__Exercise__: Looking at the records below, please say how many lines contain the word "input", as a bare number.

__Data for processing__:

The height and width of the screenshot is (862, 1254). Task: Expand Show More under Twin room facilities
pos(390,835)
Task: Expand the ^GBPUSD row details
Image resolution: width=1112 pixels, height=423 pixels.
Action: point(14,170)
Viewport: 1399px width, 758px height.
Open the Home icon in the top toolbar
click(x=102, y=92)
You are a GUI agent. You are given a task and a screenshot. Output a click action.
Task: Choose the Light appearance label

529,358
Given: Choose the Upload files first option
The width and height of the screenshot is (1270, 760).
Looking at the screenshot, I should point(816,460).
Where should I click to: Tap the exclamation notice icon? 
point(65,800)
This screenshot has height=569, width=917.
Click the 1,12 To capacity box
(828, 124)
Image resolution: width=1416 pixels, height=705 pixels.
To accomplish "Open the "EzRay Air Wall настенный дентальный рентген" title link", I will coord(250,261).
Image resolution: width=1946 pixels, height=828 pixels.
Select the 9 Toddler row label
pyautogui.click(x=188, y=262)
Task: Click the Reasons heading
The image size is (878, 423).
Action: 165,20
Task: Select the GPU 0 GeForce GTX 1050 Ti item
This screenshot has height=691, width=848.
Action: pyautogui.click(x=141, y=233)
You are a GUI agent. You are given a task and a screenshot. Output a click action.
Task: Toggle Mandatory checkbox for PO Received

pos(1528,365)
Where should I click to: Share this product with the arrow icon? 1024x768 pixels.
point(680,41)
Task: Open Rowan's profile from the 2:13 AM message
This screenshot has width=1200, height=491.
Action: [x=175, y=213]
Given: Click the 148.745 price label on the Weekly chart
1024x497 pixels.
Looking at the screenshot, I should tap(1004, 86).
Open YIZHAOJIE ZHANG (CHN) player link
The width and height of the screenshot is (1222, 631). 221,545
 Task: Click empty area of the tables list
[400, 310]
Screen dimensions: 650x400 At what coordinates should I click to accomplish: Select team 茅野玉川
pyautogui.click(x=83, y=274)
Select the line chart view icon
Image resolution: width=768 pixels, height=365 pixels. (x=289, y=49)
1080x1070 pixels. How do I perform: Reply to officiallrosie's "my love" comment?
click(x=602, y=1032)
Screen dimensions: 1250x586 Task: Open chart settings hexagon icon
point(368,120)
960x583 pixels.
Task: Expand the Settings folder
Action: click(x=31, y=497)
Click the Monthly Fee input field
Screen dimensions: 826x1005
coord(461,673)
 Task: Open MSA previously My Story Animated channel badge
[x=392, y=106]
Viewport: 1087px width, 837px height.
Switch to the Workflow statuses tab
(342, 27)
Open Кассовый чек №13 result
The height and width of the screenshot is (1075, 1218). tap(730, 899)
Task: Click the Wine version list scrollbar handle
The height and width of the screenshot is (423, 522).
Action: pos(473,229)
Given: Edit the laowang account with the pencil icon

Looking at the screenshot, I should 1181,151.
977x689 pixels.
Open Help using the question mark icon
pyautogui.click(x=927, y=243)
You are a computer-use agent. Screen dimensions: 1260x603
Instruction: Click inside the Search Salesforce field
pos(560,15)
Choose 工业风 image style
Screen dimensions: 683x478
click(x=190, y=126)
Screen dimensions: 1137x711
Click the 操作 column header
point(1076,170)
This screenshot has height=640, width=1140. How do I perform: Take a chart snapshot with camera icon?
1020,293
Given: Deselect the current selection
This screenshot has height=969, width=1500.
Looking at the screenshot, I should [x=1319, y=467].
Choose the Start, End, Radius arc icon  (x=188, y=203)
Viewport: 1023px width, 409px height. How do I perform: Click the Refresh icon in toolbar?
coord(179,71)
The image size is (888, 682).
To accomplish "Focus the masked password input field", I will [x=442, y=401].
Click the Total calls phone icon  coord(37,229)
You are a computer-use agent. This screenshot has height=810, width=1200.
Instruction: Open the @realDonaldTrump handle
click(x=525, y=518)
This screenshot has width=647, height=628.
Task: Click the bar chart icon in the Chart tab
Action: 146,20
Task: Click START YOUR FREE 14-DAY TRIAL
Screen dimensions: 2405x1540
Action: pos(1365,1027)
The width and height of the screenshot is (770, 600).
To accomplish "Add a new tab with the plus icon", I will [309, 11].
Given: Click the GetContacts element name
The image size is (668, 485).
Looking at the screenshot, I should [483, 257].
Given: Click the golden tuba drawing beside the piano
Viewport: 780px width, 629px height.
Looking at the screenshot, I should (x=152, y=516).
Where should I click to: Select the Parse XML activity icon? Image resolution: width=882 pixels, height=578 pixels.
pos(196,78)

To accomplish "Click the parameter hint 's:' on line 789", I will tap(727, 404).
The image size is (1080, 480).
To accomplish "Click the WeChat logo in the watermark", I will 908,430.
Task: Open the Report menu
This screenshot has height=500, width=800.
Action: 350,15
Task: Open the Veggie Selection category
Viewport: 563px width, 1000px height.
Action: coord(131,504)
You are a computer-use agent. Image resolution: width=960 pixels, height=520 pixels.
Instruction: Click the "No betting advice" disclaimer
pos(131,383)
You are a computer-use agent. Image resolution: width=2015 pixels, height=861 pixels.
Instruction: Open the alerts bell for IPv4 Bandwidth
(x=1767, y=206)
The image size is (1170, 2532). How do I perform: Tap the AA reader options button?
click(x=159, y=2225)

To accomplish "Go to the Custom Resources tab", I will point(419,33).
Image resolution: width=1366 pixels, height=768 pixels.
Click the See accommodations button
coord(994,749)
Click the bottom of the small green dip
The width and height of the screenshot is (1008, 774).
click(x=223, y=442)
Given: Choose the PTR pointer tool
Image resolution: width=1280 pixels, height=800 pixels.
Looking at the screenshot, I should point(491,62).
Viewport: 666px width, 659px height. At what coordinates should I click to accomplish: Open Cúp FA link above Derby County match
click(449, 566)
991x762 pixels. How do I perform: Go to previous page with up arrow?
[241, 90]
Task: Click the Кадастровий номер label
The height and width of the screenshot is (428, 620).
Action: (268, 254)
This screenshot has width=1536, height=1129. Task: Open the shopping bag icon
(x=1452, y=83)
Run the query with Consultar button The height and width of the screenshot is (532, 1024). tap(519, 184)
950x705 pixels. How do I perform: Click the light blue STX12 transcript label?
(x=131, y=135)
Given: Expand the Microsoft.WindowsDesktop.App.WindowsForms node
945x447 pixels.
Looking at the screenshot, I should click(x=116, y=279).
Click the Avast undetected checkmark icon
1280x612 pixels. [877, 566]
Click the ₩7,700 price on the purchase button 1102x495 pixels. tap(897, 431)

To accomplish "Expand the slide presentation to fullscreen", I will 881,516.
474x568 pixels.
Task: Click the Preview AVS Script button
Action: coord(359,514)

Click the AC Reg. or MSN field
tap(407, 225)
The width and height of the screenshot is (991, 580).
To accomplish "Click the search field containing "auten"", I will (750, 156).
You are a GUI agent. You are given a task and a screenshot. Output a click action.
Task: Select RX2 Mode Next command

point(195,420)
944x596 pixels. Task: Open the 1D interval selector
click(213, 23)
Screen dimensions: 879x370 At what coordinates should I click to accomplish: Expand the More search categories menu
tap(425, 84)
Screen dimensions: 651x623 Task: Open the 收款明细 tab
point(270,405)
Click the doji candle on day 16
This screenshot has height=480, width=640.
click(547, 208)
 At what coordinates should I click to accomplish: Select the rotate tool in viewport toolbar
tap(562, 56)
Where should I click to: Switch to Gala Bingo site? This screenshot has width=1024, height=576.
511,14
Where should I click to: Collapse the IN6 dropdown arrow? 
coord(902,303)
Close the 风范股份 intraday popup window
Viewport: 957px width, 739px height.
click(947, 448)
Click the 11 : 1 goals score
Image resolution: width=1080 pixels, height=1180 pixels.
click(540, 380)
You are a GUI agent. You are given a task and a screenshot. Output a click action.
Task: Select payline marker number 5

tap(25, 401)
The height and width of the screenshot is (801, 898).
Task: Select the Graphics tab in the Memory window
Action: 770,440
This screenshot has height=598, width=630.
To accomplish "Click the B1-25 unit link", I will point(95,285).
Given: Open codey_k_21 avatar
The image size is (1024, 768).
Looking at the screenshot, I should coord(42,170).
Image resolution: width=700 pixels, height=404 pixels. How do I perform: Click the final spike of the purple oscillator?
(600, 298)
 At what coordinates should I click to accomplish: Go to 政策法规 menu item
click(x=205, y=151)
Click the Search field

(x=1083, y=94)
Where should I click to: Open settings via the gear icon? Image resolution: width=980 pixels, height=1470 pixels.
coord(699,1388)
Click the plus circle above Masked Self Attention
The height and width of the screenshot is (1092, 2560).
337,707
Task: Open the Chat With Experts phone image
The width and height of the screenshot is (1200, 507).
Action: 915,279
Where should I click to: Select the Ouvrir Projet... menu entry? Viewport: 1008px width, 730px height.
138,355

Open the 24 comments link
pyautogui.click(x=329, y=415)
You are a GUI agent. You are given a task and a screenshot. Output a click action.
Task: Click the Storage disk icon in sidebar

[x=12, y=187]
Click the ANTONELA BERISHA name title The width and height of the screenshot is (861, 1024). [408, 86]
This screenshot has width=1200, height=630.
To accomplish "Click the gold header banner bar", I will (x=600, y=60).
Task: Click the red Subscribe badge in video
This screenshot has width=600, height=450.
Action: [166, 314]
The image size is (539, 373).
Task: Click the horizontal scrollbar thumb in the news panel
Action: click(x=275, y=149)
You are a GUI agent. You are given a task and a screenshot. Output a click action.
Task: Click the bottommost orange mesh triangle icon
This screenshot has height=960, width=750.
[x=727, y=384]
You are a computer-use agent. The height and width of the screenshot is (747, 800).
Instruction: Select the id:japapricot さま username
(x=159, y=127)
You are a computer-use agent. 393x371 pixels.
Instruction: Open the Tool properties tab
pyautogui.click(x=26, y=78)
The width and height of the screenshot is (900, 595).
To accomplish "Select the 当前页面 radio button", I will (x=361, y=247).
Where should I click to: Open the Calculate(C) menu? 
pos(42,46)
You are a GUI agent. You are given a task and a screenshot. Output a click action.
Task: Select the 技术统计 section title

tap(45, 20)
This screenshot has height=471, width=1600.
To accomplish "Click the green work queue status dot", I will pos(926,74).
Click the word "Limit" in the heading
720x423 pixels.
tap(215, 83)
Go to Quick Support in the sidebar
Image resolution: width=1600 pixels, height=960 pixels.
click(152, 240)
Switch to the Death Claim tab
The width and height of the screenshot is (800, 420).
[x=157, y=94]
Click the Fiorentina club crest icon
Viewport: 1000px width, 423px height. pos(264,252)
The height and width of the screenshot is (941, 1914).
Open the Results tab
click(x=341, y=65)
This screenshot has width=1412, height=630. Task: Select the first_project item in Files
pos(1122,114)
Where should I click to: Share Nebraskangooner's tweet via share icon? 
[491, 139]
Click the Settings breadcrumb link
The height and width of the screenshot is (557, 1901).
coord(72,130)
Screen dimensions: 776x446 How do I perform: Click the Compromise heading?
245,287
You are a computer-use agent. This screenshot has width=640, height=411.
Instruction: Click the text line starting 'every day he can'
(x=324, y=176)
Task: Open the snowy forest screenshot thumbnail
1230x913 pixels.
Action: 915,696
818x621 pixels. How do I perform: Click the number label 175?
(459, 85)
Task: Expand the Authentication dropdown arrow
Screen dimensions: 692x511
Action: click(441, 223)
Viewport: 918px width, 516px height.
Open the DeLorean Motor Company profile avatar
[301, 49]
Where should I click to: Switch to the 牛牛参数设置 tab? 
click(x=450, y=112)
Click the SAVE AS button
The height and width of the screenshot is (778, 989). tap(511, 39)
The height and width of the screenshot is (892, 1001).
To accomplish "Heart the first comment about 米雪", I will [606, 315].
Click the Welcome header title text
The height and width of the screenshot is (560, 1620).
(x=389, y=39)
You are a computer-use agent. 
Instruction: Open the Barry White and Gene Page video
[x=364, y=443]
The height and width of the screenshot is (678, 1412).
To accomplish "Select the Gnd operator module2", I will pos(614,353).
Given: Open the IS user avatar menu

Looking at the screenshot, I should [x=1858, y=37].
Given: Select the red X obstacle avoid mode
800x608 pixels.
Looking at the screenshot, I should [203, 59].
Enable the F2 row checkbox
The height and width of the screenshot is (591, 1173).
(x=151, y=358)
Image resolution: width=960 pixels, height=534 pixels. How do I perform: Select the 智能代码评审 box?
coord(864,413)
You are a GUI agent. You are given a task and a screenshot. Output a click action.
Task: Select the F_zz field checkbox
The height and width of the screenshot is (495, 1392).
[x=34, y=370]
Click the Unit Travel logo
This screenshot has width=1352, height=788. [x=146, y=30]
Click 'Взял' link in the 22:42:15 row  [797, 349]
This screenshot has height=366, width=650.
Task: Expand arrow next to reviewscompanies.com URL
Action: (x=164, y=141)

__Result of the exercise__: 2